---------- SOURCE EXCERPT ----------

Let \(S_1\) be the set of the possible values for \((\text{A})\) modulo \(M\), and \(S_2\) be the set of the possible values for \((\text{B})\) modulo \(M\). Then the maximum score is \(\displaystyle \max_{x\in S_1,y\in S_2}((x+y)\ \text{mod}\ M)\).

If we fix \(x\in S_1\), the value \(y\in S_2\) that maximizes \((x+y)\ \text{mod}\ M\) is the maximum element among \(S_2\) that is strictly less than \(M-x\) (or the maximum element if there is no such \(y\)). Such an \(y\) can be found fast enough with binary search.

By applying this algorithm for all \(1\le k\le N\), the problem can be solved. The time complexity is \(O(N2^N)\).

Sample code (Python 3)

from bisect import bisect_left

n, m = map(int, input().split())
a = [list(map(int, input().split())) for _ in range(n)]
for i in range(n):
    for j in range(n):
        a[i][j] *= pow(10, n - 1 - i + n - 1 - j, m)

----------

§ PROMPT:
Copy from the modular-sum excerpt the passage that starts at the words "Let \(S_1\) be" and ends after the words "complexity is \(O(N2^N)\).". Rely only on the modular-sum excerpt.

---------- DATASET EXTRACT ----------

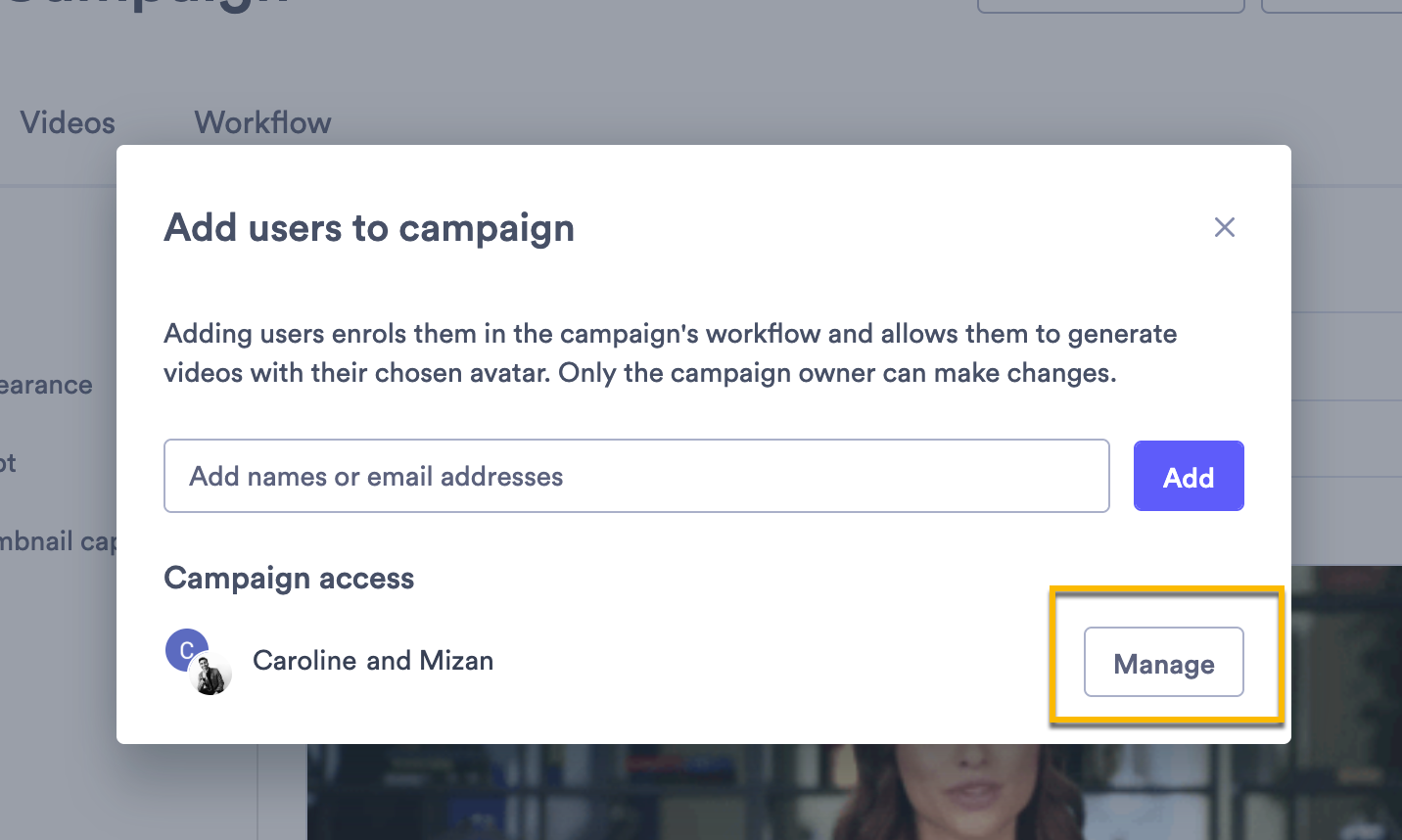
Task: Open the Thumbnail capture sidebar option
Action: coord(59,540)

----------

§ TASK RESULT:
Let \(S_1\) be the set of the possible values for \((\text{A})\) modulo \(M\), and \(S_2\) be the set of the possible values for \((\text{B})\) modulo \(M\). Then the maximum score is \(\displaystyle \max_{x\in S_1,y\in S_2}((x+y)\ \text{mod}\ M)\).

If we fix \(x\in S_1\), the value \(y\in S_2\) that maximizes \((x+y)\ \text{mod}\ M\) is the maximum element among \(S_2\) that is strictly less than \(M-x\) (or the maximum element if there is no such \(y\)). Such an \(y\) can be found fast enough with binary search.

By applying this algorithm for all \(1\le k\le N\), the problem can be solved. The time complexity is \(O(N2^N)\).